精子发育是一个严密调控的细胞分化过程，涉及到胞内细胞器之间的互作与重组，逐步排除内质网，高尔基和核糖体，仅保留受精需要的细胞核，线粒体和内膜器官。钙信号对于精子发育至关重要；在其它细胞中的研究显示钙信号调节胞内器官互作及信息传递。但在精子发育过程中钙信号如何调控内膜器官的互作、融合，进而影响精子激活运动的分子机制还不清楚。我们前期的结果发现线虫精子内膜器官MO为胞内钙库，MO来源于内质网-高尔基体，在单倍体精子中成熟为酸性膜器官，钙离子的储存、释放与MO酸化密切相关，胞质钙水平调控MO与质膜的融合，影响精子激活运动；同时发现离子转运蛋白ZIPT-7.1对于钙离子储存和MO结构发育都至关重要，因此本项目在此基础上继续研究钙离子储存及MO形态发育的分子网络；并鉴定新的MO相关蛋白对MO形态发育和功能的调节作用。预期结果对于阐述钙信号在精子发育过程中的调控机理，维持生殖健康等具有重要的理论意义。

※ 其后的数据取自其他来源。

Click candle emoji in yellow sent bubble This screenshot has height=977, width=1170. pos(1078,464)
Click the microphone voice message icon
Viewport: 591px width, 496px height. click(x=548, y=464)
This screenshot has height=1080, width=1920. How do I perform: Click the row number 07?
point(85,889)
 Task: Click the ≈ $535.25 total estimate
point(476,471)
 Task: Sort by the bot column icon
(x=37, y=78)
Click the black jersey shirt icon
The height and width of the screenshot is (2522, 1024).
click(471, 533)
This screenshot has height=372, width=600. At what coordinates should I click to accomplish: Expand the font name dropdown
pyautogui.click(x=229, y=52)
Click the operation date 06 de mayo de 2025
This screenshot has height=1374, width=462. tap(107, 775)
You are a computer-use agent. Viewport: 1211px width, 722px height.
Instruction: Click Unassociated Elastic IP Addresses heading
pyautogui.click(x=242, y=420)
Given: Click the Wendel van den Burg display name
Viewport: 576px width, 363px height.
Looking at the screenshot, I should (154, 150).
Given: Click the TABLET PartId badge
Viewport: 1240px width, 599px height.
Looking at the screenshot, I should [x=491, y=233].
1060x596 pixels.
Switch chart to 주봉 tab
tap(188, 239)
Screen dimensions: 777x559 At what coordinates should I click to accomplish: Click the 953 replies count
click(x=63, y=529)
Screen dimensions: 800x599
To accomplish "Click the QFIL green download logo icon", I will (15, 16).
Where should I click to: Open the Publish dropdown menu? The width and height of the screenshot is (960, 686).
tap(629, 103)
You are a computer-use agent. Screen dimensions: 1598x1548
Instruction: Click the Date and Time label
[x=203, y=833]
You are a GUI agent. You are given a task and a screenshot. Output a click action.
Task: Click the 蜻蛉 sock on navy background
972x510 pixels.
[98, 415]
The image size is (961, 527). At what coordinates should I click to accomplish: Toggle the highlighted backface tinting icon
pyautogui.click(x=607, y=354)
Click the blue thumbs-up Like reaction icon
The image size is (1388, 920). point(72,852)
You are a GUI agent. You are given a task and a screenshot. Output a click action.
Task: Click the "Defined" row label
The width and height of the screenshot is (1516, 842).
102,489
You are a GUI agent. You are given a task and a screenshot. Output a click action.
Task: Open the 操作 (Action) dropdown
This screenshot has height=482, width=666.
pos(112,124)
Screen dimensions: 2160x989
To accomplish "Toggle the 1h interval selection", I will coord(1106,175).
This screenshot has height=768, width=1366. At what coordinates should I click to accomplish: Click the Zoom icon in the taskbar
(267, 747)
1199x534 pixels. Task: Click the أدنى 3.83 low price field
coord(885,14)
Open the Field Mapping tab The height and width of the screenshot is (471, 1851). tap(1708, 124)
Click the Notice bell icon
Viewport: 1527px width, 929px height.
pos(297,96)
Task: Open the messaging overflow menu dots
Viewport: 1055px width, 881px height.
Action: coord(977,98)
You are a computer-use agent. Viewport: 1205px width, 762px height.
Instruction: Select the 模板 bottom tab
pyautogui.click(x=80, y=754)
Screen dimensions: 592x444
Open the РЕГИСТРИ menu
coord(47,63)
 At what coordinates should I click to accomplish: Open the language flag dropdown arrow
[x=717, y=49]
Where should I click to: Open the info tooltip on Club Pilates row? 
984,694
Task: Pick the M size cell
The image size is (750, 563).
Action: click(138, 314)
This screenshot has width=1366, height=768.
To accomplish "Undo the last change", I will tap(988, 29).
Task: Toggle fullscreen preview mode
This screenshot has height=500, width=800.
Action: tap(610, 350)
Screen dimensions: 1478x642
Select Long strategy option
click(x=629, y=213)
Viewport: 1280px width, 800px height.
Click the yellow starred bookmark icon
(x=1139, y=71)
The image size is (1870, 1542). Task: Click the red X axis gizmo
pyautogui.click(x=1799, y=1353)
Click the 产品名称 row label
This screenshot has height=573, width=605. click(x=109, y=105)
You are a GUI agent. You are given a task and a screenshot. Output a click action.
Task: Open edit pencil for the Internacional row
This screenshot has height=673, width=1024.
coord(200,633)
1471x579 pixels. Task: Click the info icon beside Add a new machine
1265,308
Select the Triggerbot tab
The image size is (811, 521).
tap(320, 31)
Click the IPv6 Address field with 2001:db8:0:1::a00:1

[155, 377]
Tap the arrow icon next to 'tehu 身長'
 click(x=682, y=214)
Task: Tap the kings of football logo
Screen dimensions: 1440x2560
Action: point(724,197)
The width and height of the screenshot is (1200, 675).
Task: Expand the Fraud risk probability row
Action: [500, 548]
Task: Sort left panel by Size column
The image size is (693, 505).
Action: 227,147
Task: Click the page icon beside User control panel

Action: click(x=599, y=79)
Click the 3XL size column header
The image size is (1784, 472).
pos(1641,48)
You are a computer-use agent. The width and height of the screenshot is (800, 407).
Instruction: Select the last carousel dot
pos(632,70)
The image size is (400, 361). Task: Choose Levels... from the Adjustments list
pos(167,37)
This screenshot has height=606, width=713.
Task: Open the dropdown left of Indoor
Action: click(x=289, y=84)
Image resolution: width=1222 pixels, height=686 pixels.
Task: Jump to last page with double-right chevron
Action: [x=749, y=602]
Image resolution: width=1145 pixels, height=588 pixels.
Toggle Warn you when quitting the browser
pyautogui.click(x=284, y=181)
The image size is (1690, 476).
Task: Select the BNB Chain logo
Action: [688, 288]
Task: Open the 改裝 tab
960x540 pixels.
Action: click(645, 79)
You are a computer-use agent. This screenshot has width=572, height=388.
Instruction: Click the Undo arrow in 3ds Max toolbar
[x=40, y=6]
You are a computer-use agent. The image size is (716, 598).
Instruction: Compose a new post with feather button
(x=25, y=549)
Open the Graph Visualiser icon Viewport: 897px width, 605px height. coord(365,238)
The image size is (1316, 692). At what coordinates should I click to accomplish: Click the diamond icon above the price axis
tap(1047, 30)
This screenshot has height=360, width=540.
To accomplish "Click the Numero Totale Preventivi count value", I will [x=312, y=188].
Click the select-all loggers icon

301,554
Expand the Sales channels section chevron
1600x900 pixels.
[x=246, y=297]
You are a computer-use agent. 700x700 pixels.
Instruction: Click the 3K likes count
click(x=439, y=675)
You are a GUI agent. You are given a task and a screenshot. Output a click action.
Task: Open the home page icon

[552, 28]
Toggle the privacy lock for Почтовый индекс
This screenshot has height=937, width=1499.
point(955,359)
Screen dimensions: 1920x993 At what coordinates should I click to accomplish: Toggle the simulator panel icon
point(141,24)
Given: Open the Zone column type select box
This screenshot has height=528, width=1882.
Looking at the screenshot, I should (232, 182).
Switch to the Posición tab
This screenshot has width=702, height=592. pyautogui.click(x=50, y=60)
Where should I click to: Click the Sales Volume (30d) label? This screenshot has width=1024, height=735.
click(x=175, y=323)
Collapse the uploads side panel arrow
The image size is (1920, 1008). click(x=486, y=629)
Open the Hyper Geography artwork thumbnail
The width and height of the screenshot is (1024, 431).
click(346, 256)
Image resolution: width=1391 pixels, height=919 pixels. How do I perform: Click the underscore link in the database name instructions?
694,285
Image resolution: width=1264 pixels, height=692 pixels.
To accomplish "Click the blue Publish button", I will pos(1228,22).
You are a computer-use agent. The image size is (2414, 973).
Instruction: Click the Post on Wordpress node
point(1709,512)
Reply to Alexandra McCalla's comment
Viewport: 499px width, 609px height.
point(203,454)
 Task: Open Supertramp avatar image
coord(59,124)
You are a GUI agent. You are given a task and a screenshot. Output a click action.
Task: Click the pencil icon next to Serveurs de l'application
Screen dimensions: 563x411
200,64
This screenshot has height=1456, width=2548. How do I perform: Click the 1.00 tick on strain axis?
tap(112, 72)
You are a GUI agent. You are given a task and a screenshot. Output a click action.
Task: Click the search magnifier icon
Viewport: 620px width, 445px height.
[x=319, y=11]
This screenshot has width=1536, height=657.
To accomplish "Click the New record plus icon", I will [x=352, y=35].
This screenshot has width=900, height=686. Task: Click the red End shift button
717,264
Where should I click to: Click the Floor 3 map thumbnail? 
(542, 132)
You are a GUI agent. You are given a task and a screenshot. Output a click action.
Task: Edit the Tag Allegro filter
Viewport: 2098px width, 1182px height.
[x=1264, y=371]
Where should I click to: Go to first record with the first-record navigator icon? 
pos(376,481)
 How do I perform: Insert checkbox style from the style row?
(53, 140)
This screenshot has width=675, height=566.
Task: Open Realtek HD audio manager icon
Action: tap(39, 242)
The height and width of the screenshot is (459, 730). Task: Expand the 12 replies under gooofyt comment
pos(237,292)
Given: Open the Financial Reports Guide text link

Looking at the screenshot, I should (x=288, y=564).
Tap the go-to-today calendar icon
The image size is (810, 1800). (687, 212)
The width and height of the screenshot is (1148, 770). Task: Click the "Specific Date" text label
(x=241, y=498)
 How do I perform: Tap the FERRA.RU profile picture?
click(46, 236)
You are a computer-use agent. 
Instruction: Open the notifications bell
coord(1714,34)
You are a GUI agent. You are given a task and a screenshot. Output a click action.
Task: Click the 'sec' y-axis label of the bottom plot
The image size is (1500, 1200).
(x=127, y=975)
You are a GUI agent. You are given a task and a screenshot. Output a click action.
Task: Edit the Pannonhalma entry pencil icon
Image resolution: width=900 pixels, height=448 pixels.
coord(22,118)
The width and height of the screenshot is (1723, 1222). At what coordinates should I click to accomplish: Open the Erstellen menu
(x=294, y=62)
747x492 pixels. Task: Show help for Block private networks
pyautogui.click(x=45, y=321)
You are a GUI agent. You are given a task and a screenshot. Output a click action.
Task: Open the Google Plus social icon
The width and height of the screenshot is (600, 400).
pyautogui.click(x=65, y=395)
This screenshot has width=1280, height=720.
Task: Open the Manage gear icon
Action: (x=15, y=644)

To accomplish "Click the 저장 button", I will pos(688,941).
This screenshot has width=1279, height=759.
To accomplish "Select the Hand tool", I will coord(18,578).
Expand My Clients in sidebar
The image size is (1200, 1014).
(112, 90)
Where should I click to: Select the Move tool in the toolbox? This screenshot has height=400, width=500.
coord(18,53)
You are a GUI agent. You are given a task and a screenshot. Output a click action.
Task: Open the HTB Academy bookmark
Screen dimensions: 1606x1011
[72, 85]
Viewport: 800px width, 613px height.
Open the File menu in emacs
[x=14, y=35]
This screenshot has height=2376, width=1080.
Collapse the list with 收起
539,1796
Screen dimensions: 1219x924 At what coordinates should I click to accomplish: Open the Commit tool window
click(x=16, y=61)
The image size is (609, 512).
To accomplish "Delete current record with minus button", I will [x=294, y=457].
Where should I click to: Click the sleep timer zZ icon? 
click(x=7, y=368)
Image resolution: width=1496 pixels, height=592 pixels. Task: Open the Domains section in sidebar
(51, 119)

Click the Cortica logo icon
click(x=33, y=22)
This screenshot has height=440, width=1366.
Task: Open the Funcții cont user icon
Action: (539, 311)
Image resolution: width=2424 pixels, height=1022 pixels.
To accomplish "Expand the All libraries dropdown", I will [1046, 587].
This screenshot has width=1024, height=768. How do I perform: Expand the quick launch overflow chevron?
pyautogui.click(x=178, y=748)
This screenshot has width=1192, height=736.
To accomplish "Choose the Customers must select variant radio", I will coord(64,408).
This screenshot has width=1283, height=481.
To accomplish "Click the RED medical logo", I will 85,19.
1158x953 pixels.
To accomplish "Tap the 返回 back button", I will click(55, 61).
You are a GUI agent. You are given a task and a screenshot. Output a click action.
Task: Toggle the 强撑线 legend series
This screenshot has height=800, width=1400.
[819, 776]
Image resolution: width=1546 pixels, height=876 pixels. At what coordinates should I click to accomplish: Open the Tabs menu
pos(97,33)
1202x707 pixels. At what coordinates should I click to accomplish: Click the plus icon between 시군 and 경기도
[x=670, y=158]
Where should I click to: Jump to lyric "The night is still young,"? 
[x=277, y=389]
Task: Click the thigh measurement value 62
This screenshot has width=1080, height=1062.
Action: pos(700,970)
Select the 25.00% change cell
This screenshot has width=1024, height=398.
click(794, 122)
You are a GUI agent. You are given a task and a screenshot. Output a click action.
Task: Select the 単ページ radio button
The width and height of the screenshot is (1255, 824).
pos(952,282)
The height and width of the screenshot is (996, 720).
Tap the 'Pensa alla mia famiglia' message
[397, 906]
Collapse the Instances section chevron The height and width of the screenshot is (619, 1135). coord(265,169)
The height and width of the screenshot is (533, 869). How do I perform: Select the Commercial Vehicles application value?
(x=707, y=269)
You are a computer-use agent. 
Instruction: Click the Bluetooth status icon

线虫精子发生是一个极其复杂且被严密调控的过程，主要包括减数分裂阶段和单倍体精子的激活阶段（也称之为精子成熟）。在减数分裂时，胞内细胞器互作、细胞器结构发生重组、内质网/高尔基体提供膜组分形成精子特有的膜细胞器MO，细胞骨架蛋白MSP在MO膜下聚合形成纤维复合体FB，FB-MO在单倍体精子出芽时保证胞质的不均等分裂，转运精子所需物质如MSP；而内质网、核糖体、actin等被滞留在残余体随后降解。精子激活时细胞极性建立，MSP聚合形成爬行伪足，MO与质膜融合以保证功能性精子极性的维持以及相关蛋白组分的重新定位。这些精细的调控过程任一步骤出现异常都将导致精子功能丧失。本项目围绕线虫精母细胞减数分裂和单倍体精子激活运动两个阶段展开研究，探讨胞内离子平衡的维持，FB-MO形态变化的调控以及精子激活时MO与质膜融合的分子机制，取得了系列成果，包括：1）鉴定新的钠钾ATPase CAPT-4和NKB-2，解析它们形成复合物调控精子钠钾离子平衡，并揭示它们在精子激活时发生极性分布的分子机理（Development Cell，2021）。2）发现锌离子转运蛋白SLC-30A通过维持线粒体平衡调控精子功能的作用机理（PNAS，2021）。3）解析了ATP在线虫精子定向运动中的调控作用；并发现质膜ecto-NTPase MIG-23调节胞外ATP水平进行调控精子运动（IJMS，2022；Development 2022）。4）建立线虫生殖腺组织特异性降解蛋白的方法，并研究SAC-1在精子激活中的作用（中国科学：生命科学，2022）。5）鉴定并解析了新的线粒体RNA结合蛋白AMG-1调控线粒体结构和产能，进而调节精子发生和精子激活的分子机制（under reviewing in PNAS）。6）研究了锌离子转运蛋白ZIPT-7.1与SOCE钙通道ORAI-1/STIM-1协同作用调节精子细胞钙平衡的分子机制，相关结果正在投稿之中。7）鉴定到3个新的功能未知蛋白调控精子发生时FB-MO形态演化和物质转运，它们时C09B9.4（SMNK-1）、F52E1.10（VHA-18）和C29F5.3（NYN-3 ），分析了这些蛋白发挥功能的分子基础，相关结果正在整理投稿之中。受该项目资助，共发表SCI文章5篇，核心期刊1篇，培养博士后1名，博士生4名，硕士生1名；另有4篇研究论文正在撰写投稿之中。